# What is singular value decomposition?

Last week I introduced inner product as a simple model in recommender systems. This week I would like to introduce more advanced model for recommender systems. It is called singular value decomposition.

According to Mining Massive datasets in Coursera, one of the best on-line courses about machine learning and big data,  singular value decomposition or SVD is defined as follows.

Matrix A=UΣV’

U : left singular matrix

Σ : singular matrix

V : right singular matrix

Row vectors and column vectors of matrix A can be transformed into lower dimensional space. This space is called “concept”. In other words row vectors and column vectors can be mapped to concept space, which has smaller dimensions than row and column vectors of matrix A. Strength of each concept is defined in singular matrix where diagonal values are positive. When SVD is applied to recommeder systems,  row vectors of matrix A can be customers’ preference and column vectors can be items features.  For example, movies can be classified as a SF movie or a romance movie, which are “concept”.   Each customer may like SF movies or romance movies.
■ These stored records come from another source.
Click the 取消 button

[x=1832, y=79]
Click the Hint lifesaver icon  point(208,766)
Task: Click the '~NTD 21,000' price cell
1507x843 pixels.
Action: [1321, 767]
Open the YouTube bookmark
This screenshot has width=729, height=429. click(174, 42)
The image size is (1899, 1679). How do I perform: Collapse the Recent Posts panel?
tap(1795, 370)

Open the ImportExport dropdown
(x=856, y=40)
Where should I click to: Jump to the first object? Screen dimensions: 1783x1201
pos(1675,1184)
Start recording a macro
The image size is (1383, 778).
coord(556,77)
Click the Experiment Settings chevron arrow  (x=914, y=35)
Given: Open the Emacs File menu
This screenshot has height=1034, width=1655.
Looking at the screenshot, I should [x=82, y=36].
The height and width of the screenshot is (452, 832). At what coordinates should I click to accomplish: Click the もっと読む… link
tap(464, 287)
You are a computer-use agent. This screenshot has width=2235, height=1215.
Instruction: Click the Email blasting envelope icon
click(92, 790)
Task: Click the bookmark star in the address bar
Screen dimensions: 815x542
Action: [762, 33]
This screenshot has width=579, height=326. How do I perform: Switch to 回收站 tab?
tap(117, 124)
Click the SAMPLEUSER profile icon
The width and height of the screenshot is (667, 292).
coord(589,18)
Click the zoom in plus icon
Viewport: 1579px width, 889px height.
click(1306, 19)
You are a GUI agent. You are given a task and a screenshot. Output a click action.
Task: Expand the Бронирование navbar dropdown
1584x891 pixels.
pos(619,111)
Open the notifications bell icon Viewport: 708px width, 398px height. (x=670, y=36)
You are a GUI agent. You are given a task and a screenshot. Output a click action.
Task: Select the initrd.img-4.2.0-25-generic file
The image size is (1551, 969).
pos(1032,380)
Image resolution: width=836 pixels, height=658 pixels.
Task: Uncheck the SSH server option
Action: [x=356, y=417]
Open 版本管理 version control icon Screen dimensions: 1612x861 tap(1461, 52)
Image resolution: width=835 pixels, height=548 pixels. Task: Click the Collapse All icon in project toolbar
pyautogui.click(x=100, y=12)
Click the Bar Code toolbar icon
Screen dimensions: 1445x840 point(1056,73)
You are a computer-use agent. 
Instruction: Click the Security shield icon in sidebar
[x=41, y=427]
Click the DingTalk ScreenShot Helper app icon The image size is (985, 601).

We can predict unknown rating for customers and items by using SVD.

SVD is also used for dimensionality reduction and advantages of  SVP are as follows.

1.  find hidden correlations

2.  make visualization of data easier

3.  reduce the amount of data

Therefore SVD can be applied to not only recommender system but other kinds of business applications.

Let us see R to analyze data by singular value decomposition. R has a function of  singular value decomposition, SVD. Therefore we can execute singular value decomposition by just inputting data into function of svd() in R. IDE below is RStudio.

In this case,  matrix ss is decomposed into \$d,\$u and \$v.

\$u : left singular matrix

\$d:  singular matrix

\$v : right singular matrix

When we look at \$d,  value of the first and second column are large, therefore we focus on the first concept and second concept.  In \$u, the row vectors of ss are mapped to concept space.  In \$v, the column vectors of ss are also mapped to same concept space.  Red rectangular and blue rectangular show similarity based on “concept”. I recommend you to try svd() to analyze data in R as it is very easy and effective.

SVD is a little complicated than inner product but it is very useful when there are a lot of data which has large dimensions. Let us be familiar with SVD because we would like to use this model going forward.